Jeff Gill was sued in federal court July 31 by UMG Recordings, Warner Bros. Records Inc., Sony BMG Music Entertainment and Arista Records LLC. The case was filed in the Sherman Division of the Eastern District of Texas.
Court papers say that on Aug. 21, 2007, Gill was identified using LimeWire to download 195 copyrighted audio files over the Internet without the permission or consent of the plaintiffs. LimeWire is not named in the suit.
The plaintiffs claim that peer-to-peer (P2P) file sharing systems are responsible for unlawful distribution of copyrighted recordings. P2P networks are computer systems that enable Internet users to search for files, including music recordings, stored on other users' computers and transfer exact copies of files from one computer to another over the Internet.
"P2P networks enable users who otherwise would have no connection with, or knowledge of, each other to provide a sophisticated search mechanism by which users can locate these files for downloading and to reproduce and distribute files off of their personal computers," plaintiffs' attorney Daniel Scott writes in the original complaint.
Users of P2P networks can be identified by tracking the users' unique Internet Protocol addresses.
"Plaintiffs identified an individual using LimeWire on the P2P network Gnutella at IP address 126.96.36.199 on Aug. 21, 2007, at 21:59:25 EDT distributing 195 audio files over the Internet," the complaint states. "The defendant was identified as the individual responsible for that IP address at that date and time."

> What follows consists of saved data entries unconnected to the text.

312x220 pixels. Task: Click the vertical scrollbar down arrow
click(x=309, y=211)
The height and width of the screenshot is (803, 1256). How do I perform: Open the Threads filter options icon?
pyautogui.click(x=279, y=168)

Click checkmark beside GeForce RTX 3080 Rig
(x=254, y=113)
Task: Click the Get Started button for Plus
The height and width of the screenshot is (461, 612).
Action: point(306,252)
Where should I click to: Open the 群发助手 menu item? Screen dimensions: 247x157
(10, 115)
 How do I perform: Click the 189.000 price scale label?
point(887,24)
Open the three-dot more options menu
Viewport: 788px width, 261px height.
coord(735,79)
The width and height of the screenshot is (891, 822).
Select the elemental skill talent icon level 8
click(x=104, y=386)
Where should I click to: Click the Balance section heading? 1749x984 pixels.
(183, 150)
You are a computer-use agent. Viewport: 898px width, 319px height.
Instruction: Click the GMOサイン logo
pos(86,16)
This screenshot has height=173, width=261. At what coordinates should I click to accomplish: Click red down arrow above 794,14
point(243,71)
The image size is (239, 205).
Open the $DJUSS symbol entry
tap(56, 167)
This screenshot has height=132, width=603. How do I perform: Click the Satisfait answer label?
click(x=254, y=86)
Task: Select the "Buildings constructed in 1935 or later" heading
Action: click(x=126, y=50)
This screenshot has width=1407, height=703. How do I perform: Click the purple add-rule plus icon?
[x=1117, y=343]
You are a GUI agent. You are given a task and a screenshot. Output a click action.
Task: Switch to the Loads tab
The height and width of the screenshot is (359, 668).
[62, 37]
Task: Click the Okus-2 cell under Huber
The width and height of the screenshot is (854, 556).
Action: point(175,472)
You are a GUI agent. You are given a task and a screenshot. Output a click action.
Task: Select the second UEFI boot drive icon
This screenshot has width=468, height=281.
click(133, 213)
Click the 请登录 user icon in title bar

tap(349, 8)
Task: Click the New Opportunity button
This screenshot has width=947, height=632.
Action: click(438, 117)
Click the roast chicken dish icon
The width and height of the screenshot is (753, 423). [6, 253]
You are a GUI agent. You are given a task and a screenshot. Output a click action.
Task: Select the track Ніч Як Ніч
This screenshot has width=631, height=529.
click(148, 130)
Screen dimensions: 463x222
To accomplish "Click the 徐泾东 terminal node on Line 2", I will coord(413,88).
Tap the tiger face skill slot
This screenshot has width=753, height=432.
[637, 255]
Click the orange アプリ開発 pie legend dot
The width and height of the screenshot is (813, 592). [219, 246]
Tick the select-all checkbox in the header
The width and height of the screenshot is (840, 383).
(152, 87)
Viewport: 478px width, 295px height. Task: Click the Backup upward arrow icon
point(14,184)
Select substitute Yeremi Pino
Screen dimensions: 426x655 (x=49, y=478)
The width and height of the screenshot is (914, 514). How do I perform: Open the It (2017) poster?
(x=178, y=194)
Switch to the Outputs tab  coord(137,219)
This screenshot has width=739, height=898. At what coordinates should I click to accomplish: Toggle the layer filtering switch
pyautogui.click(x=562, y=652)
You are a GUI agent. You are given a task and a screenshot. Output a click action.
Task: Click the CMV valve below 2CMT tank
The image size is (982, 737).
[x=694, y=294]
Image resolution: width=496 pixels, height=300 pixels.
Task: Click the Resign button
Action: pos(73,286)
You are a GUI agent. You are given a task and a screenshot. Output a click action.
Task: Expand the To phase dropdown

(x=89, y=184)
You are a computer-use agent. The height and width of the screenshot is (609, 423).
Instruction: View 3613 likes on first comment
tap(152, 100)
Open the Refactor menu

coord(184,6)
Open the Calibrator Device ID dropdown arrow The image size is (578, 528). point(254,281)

The plaintiffs allege that as of that date, Gill continues to use the P2P network to download or distribute copyrighted recordings without permission or consent. The complaint states that Gill's activities are believed to "have been ongoing for some time."
The copyright infringement is willful and intentional, plaintiffs claim, because proper notices of copyright are readily available on published copies of each recording.
Plaintiffs are asking the court for an injunction prohibiting Gill from further infringement of the copyrights, and an order for Gill to destroy all music recordings he has downloaded.
Exhibit A, attached to the original complaint, lists 10 songs that Gill allegedly downloaded illegally: "Live for Today," "Away from the Sun," and "Kryptonite" by 3 Doors Down; "Intoxication" by Disturbed; "Better Than Me" by Hinder; "Paradise City" by Guns N' Roses; "The Reason" by Hoobastank; "Scars" by Papa Roach; "Twist" by Korn and "It Must Be Love" by Alan Jackson.
The plaintiffs are seeking statutory damages for each infringement, costs, attorneys' fees and other relief.
The case has been assigned to U.S. District Judge Richard Shell.